Sabato, 19 Giugno 2021
Cronaca

Rifiuti in provincia, la soluzione? Cucinella: "Non sono le Srr"

Continua lo scontro tra Regione e Comune. La prima vorrebbe le società provinciali per la regolamentazione del servizio di gestione dei rifiuti. Il sindaco di Terrasini contrario: "Sospetto che siamo dei carrozzoni come gli Ato"

Massimo Cucinella

E' la Terrasini servizi la soluzione all'emergenza rifiuti a Terrasini e Cinisi secondo il sindaco Massimo Cucinella. Il primo cittadino ribadisce il concetto durante un incontro tenutosi domenica scorsa in piazza Duomo organizzato dal Movimento 5 stelle. "Si tratta di un progetto sperimentale presentato nel 2012 insieme all'amministrazione Palazzolo di Cinisi. La società consorziata dovrebbe gestire la raccolta differenziata e occuparsi dell'eliminazione di tutti i cassonetti. I costi rispetto a quelli di oggi sarebbero irrisori", spiega il primo cittadino.
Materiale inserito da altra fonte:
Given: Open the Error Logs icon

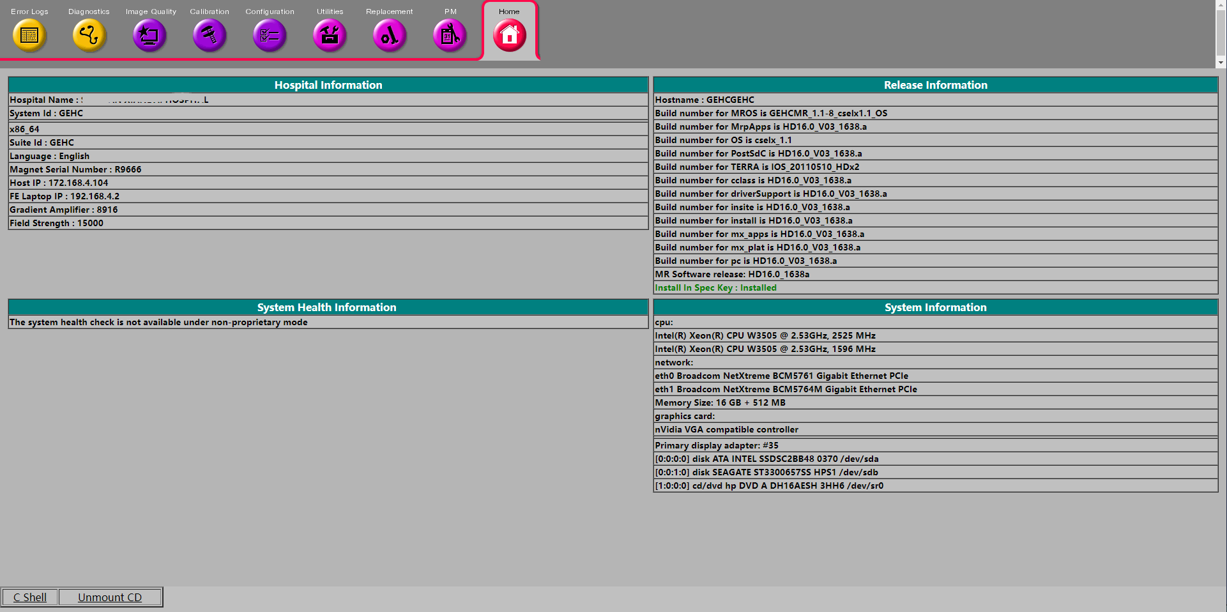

Diversa però la linea della Regione che sembrerebbe voler andare verso le Società provinciali per la regolamentazione del servizio di gestione dei rifiuti. Ieri ai microfoni di ditelo a Rds l'assessore Nicolò Marino ha detto: "Non ci sarebbe bisogno di sostituire gli Ato con altri enti, le Srr, frutto dell’aggregazione di Comuni ma alla fine verranno create per salvaguardare i lavoratori".

"Se dovessimo gestire il servizio con criteri imprenditoriali, dovremmo mandare via tutto il personale. Ma ne nascerebbe un problema sociale e la Regione in quest’ottica è in posizione di debolezza. Tra l’altro, la legge dice che dovremmo salvare solo il personale assunto fino al 2009 ma i sindacati pressano per estendere la tutela a tutti", conclude Marino.

Lo scontro tra Comuni e Regione sull'argomento sembra quindi destinato a continuare. "Il comune di Terrasini ha bocciato il progetto perchè ha il sospetto che le Srr siano dei carrozzoni come l'Ato", dichiara il sindaco Cucinella. E non è l'unico. Lo scorso 13 settembre lo ha fatto anche quello di Cinisi. "Tutti i consigli comunali in Sicilia hanno bocciato le Srr. Quindi non si dica poi che noi non l'avevamo detto che non avrebbe funzionato. Si devono fare e le faremo. Ma si tratta di una nuova veste dei vecchi Ato. Terrasini starebbe dentro una Srr che comprende 32 comuni", continua Cucinella.

"Se gli Ato hanno avuto difficoltà a gestione il servizio per 12 comuni immagini cosa accadrà con 32 comuni, compreso Palermo? Prima delle elezioni regionali siamo andati a parlare con l'ex presidente Lombardo per spiegargli il progetto della società mista. Abbiamo parlato anche con il prefetto e ci è stato detto di stare tranquilli; che sarebbe stato approvato e saremmo potuti partire immediatamente con la differenziata. Abbiamo pure avuto il riscontro del dipartimento dell'energia della Regione (sempre prima delle elezioni) che diceva che tutto andava bene. Ora abbiamo avuto le indicazioni della nuova giunta regionale che sembra andare nella direzione di dare ai comuni la gestione del rifiuto. Giovedì scorso alle 15 siamo stati al direttore generale il quale ci ha detto che questo può essere fatto solo all'interno dell'Srr e ci sono cadute le braccia", prosegue il primo cittadino.

"In altre parole il progetto operativo deve essere trasformato in piano operativo e inserito all'interno dell'Srr. Però prima bisogna costituire l'Srr, poi fare il piano d'ambito generale per i 32 comuni dopo di che si faranno le gare d'appalto e per fare tutto questo serve almeno un anno. La Regione per tre anni ha dormito. Poi in campagna elottare ha dovuto dare una risposta ai cittadini che protestavano e c'è stata la proposta di accellerare sui tempi. La legge è stata modificata a dicembre con pubblicazione in gazzetta la settimana scorsa. Giovedì scorso al dipartimento ci hanno detto che devono emanare una nuova circolare che dovrà essere approvata dalla giunta regionale. Dopo di chè ci sarà un cronoprogramma. Noi ci stiamo addosso. Io vivo a Terrasini e non mi piace vivere nell'immondizia", conclude Cucinella.